[Необходимые действия]
**A)** Ответьте на вопросы по отрывку о пессимизме и скорости:
(i) Из какого произведения, с указанием места и года, приведена цитата Джакомо Леопарди?
(ii) Кто, по словам автора, справедливо пишет об опасности гиперскоростей современной цивилизации?
(iii) Между какими двумя мыслителями XX века автор помещает тех, кто с завистью писал об онтологической укоренности?
**B)** Продолжите отрывок о пессимизме и скорости, начав сразу после его последнего предложения.

[Отрывок]
────────────────
В патриархальном обществе – или в современной деревне – подобные ситуации возникают неизмеримо реже, чем в городах – там люди обременены тяжким трудом, и они не могут позволить себе роскошь лежать на кровати, уткнувшись в стенку, переживая то, о чем 200 лет назад писали классики пессимизма: Шопенгауэр и прочие, – но лучше процитировать Джакомо Леопарди:
«Все есть зло. Я хочу сказать: все существующее – зло. Зло есть бытие вещей; жизнь – зло; и зло ею управляет; конец мира – зло; порядок и государство, законы, естественный ход развития Вселенной – это только зло или стремление ко злу. Нет иного блага, кроме стремления к небытию; хорошо лишь то, чего не существует; а хороши лишь вещи воображаемые, которые, собственно, и не являются вещами; все остальное – зло» («Дневник размышлений», Болонья 1826 г.).
Главный пессимист мировой литературы Джакомо Леопарди (он, несомненно, превосходит в этом и Шопенгауэра, и Э. фон Гартмана), естественно, не имеет ни малейшего отношения к описанному выше самоубийству. Но то, о чем он написал, я думаю, время от времени испытывает большинство существующих на земле людей.
Скорость: в чем ошибался Поль Вирильо
Чтобы вырваться из клубка войн, психопатологии, эксплуатации, нужно начинать создавать острова медлительности, автономии, а потом искать пути, как эти острова соединять друг с другом.
Гиперскорости современной цивилизации, об опасности которых справедливо пишет Поль Вирильо – как о наступающем кошмаре глобализации, – к счастью или несчастью, не для всех. Вирильо полагает, что современные скорости уничтожают богатство наших чувственно-телесных переживаний. Разумеется, колесная толкотня в городах, мегаполисах, в маленьких странах не вызывает ничего, кроме чувства ужаса.
Но мир по-прежнему развивается крайне неравномерно: где-то – космические скорости, а где-то (часто совсем недалеко) – ослик, лошадь, повозка или телега. К тому же остаются на Земле еще миллионы особей, которые упрямо не желают никуда спешить – их число уменьшается, но на XXI век, их, слава Богу, еще хватит.
Овладение скоростью – это победа – возможно, иллюзорная – над пространством и проклятием ньютоновского земного тяготения.
Но речь пойдет о другом.
Неподвижность, привязанность на веки вечные к одному месту – это и счастье, и проклятие патриархального мира. С одной стороны, – это онтологическая укоренность, о которой с такой завистью писали многие мыслители ХХ века – от Симоны Вайль до Хайдеггера; с другой – полное подчинение власти пространства, рабство топоса, благодатная, но и жуткая власть земли.
На евразийском континенте люди годами не выезжали за пределы села, волости, а в больших городах не бывали десятилетиями. Да и сегодня на наших гигантских пространствах ситуация остается отчасти такой же. Тяжесть, неподвижность, замкнутость на самом себе, бесконечность повторения – если оно длится неделями и месяцами – невыносимы. Спасает только повторяющийся ритм труда и отдыха, когда встаешь с зарей и к вечеру валишься без сил, ни о чем не думая и ничего не помня.
────────────────
[Собранный материал]
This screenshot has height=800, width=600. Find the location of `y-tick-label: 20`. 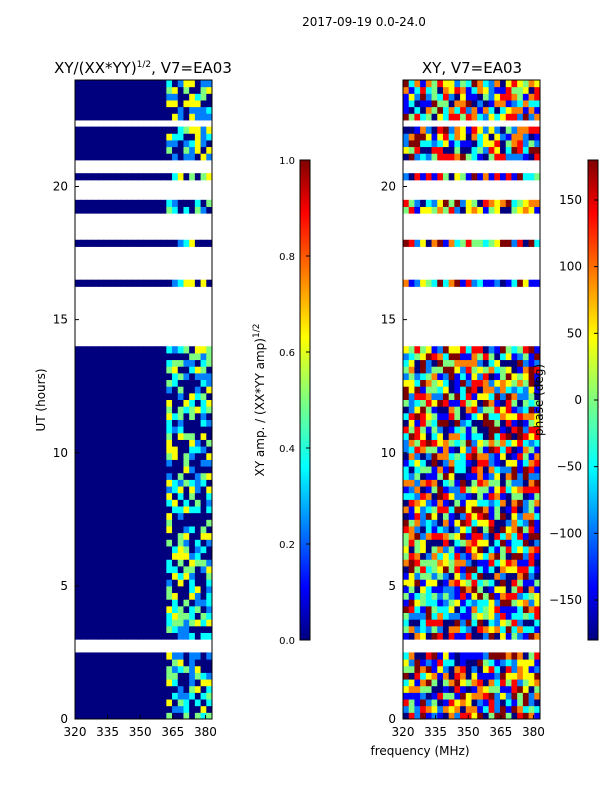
────────────────
[Результаты по порядку]
**A)**
(i) «Дневник размышлений», Болонья, 1826 г.
(ii) Поль Вирильо.
(iii) Между Симоной Вайль и Хайдеггером.

**B)**
Но и это не исцеляет: наступает момент, когда хочется сорваться с самого райского, но опостылевшего места и мчаться на чем угодно и неведомо куда… Кто-то начинает пить горькую – тоже, в своем роде, путешествие, а кто-то исчезает бесследно, обнаруживая себя через несколько месяцев или лет на другом конце Земли.
Поэтому самое прекрасное – нельзя не вспомнить Гоголя! – это дорога… Когда, скажем, ты летишь весной, летом или ранней осенью вечером по пустынному Гостилицкому, Таллинскому или Выборгскому шоссе со скоростью 130–160 км/час к своему дому, то все твои городские стрессы, травмы, фрустрации, депрессии, неврозы улетают вместе со встречным ветром.
Известно множество и других историй – скорость, как потеря души. Например, индейцы, нанятые для восхождения на гору в Мексике, после нескольких дней пути внезапно останавливались и отказывались идти дальше… На вопрос – почему, они отвечали – наши души отстали от нас, мы должны их дождаться.
Это – абсолютная правда. Душа отстала – мы должны ее подождать.
Но когда ты летишь на бешеной скорости – твоя больная, продырявленная, измученная душа не только не поспевает за тобой – она отлетает очень далеко, как звук, отстающий от сверхзвукового лайнера.
Скорость, когда ты сам ею управляешь, – это рассоединение с душой, которая всегда отстает, не поспевает, как хромоножка. Но при этом – ты понимаешь, что она недалеко, рядом, ты не бросил ее, но ты жаждешь потерять свою мучительную идентичность, развоплотиться – и забыть ее навсегда – измениться, стать совсем другим – навеки!
Но все равно, она с тобой, недалеко – твой дух, твоя сущность, твоя карма – совсем рядом. Чуть позади, и когда ты остановишься, она вернется к тебе. Ты жаждешь ее бросить, но, в конце концов, она тебя настигает. И она уже чуть-чуть другая – не та, что была прежде. И поэтому – ты уже немного иной, уставший, но преображенный.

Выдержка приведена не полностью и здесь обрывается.